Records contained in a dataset
:::

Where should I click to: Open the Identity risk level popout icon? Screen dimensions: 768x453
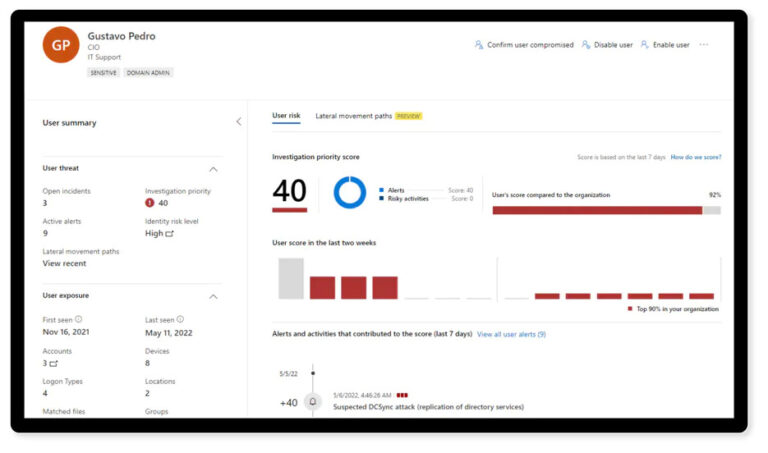click(x=171, y=233)
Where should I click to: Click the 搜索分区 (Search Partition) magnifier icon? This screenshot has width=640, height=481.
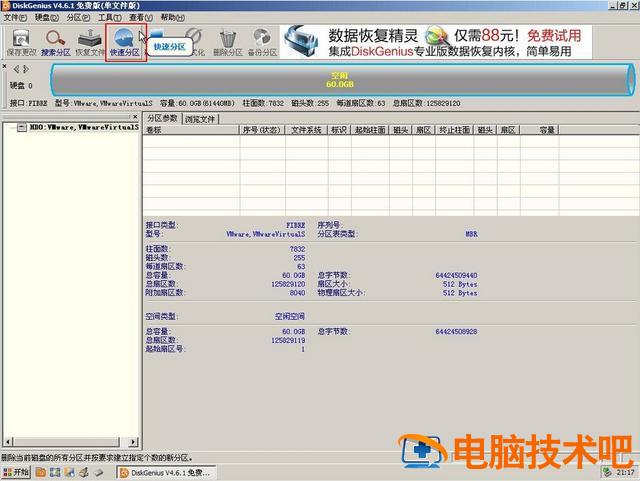[x=55, y=42]
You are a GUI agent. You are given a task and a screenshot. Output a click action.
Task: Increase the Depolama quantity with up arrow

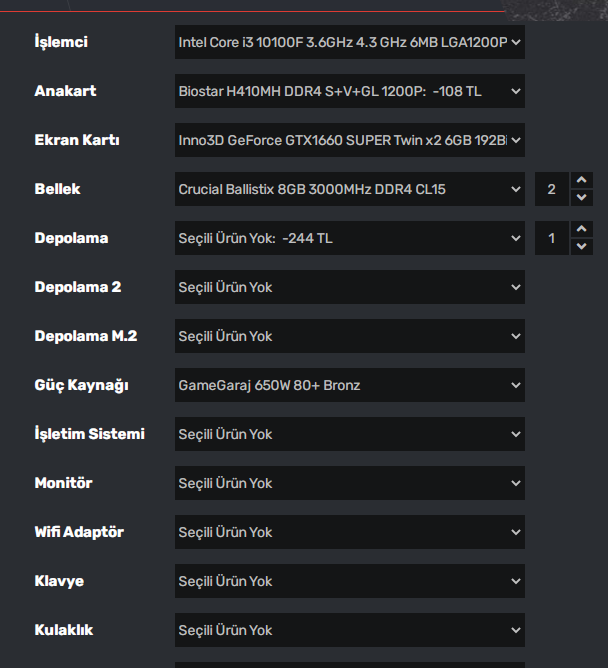pos(583,230)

:::

WORK TO COMPLETE: Every line from the one containing "Task: Increase the" through the end of the entries above is to be copied exactly; pictures are to be left out.

RESULT BELOW:
Task: Increase the Depolama quantity with up arrow

pos(583,230)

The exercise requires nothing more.